Heute verfolgt der ungarische Krimi zwar nicht die ernsthaftere Richtung von Tar und Tandori, doch einige Talente geben Anlass zu den schönsten Hoffnungen. An erster Stelle muss Vilmos Kondor genannt werden, der mit seinem ersten Buch, das 2008 erschien, das Genre des historischen Kriminalromans in Ungarn eingeführt hat. Insgesamt sind von ihm bislang drei Bände veröffentlicht worden: Budapest noir (Der leise Tod, Knaur 2010), Bűnös Budapest (Sündiges Budapest), A Budapesti Kém (Der Budapester Spion). Der Hauptheld ist kein Privatdetektiv, sondern der Journalist und Polizeireporter Zsigmond Gordon, der in den 1930er Jahren aus den Vereinigten Staaten, wo er seine Jugend verbracht hat, wieder zurück nach Ungarn zieht. In den drei Bänden wird ideenreich, klug und mit hervorragendem Stilgefühl das tragische Bild eines Landes gezeichnet, das in den Weltkrieg und Nazismus hineintreibt, wobei die sehr stark atmosphärische Milieuzeichnung der Hauptstadt Budapest breiten Raum einnimmt. Nach den Plänen des Schriftstellers soll die Reihe im stalinistischen Ungarn der fünfziger Jahre ihren Abschluss finden.
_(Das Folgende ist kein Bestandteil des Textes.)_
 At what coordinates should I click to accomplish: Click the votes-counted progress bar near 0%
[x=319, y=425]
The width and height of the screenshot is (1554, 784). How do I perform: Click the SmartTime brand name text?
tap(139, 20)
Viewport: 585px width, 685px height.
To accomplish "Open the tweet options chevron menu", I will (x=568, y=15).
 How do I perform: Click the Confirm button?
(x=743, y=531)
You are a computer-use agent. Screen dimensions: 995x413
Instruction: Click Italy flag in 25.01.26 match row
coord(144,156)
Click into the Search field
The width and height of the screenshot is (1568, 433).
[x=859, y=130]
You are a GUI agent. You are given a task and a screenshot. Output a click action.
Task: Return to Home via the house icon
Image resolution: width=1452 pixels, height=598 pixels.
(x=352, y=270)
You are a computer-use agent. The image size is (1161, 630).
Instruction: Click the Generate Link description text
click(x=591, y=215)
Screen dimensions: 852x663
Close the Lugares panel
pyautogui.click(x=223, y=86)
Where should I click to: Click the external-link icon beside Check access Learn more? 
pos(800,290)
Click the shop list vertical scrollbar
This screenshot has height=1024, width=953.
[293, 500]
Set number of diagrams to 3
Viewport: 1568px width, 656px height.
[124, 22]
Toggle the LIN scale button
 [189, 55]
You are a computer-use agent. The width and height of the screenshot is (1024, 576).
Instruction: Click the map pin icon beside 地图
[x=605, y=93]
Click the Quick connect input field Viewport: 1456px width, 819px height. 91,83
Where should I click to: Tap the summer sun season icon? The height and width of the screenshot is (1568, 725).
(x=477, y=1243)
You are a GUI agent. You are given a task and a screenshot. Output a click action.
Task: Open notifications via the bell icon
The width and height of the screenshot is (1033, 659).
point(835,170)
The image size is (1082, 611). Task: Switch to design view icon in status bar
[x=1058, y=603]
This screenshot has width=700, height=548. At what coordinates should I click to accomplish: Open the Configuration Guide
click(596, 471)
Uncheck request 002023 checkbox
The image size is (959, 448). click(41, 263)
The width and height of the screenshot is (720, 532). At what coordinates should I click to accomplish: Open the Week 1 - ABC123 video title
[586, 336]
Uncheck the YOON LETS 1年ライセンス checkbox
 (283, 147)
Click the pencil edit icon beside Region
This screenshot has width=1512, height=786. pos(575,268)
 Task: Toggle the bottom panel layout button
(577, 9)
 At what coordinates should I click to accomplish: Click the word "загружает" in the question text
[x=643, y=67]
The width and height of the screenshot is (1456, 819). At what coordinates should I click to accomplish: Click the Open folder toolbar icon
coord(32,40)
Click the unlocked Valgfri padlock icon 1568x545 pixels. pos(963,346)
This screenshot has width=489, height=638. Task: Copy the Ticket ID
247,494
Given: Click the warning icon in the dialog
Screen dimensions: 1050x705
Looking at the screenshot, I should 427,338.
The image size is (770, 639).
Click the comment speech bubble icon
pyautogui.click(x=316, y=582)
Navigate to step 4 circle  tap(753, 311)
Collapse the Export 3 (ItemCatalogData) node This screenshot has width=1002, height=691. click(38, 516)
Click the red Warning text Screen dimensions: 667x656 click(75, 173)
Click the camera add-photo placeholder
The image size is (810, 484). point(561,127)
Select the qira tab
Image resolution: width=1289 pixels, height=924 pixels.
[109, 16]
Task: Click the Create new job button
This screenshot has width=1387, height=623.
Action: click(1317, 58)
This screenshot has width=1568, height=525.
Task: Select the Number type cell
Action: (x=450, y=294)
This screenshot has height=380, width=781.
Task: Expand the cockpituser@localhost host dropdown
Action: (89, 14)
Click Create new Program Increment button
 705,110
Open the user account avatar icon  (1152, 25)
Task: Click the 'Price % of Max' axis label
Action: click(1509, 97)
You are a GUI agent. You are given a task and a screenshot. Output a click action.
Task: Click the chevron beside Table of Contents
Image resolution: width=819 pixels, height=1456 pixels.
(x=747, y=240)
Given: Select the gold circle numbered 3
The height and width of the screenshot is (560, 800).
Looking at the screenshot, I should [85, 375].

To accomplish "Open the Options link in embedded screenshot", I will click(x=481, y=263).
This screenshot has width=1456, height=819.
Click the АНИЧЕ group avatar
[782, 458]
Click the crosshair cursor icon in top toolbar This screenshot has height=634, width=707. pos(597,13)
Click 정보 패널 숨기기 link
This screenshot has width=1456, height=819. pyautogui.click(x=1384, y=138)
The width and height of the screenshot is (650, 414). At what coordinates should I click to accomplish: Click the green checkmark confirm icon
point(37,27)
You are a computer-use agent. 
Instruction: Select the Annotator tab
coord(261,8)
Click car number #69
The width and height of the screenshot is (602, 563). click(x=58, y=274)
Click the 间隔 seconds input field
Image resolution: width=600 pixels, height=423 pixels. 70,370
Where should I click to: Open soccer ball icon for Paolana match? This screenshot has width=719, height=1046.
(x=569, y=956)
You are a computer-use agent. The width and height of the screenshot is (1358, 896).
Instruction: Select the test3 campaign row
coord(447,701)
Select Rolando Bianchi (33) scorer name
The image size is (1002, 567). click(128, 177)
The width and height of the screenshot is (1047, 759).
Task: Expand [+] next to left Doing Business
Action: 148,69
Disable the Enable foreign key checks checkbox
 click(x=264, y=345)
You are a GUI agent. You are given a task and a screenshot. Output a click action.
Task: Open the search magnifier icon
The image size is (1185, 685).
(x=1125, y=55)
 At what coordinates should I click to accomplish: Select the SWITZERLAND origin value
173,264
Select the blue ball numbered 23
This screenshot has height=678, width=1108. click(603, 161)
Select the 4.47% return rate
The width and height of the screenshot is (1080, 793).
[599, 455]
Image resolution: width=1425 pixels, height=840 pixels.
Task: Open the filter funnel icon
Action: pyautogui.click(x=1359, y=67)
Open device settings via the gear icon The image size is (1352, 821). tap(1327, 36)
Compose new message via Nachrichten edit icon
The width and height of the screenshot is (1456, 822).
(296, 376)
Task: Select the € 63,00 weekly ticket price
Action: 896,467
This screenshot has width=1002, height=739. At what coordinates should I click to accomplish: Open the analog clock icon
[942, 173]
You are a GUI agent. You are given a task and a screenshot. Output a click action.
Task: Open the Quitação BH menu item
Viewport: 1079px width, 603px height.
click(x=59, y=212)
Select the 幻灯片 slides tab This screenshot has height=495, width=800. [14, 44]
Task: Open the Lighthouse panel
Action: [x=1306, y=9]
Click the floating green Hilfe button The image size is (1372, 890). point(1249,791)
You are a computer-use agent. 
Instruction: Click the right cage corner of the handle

Einen historischen Roman schrieb auch Katalin Baráth. In A fekete zongora (Das schwarze Klavier - 2010) wird in der Erzählung in der ersten Person Singular durch eine Ladenbesitzerin, die in einer kleinen Provinzstadt aufgewachsen ist, das geistige und wirtschaftliche Leben in Ungarn an der Schwelle zum Eintritt in die Welt der Moderne aufgezeigt und gleichzeitig auch einem der größten ungarischen Dichter des 20. Jahrhunderts, Endre Ady, in würdiger Weise gedacht – der Titel des Romans ist auch Titel eines seiner berühmtesten Gedichte. Ebenfalls literarisch und teilweise historisch inspiriert ist die Romanreihe Szindbád, a detektív (Sindbad, der Detektiv) von László Csabai. Sindbad heißt ein bekannter Held bei dem großen ungarischen Prosaschriftsteller Gyula Krúdy, und obwohl Csabai betont, seine Figur habe nicht viel mit der Krúdys gemein, drängt sich dem Leser dennoch ein Vergleich auf. In den Erzählungen, die sich über die Zeit vom Anfang der 1920er Jahre bis zum Zweiten Weltkrieg erstrecken, lässt Csabai, der auch vor gewissen philosophischen Überlegungen nicht zurückschreckt, mit einfühlsamer Milieuzeichnung und feinem sowie glaubhaftem Realismus einen Detektiv agieren, der sehr skeptisch ist, eigentlich keinerlei Illusionen hat und nicht so sehr auf Taten, als vielmehr die Regungen der menschlichen Seele achtet.

Die heutige ungarische Kriminalliteratur ist also hauptsächlich von rückblickender, historischer Inspiration geprägt. Kriminalromane, in denen sich die heutige Realität widerspiegelt, lassen vorerst noch auf sich warten. Was jedenfalls die Kriminalität anbelangt, steht Ungarn leider nicht schlecht da, und es wäre an der Zeit, dass dafür auch ein Chronist geboren wird.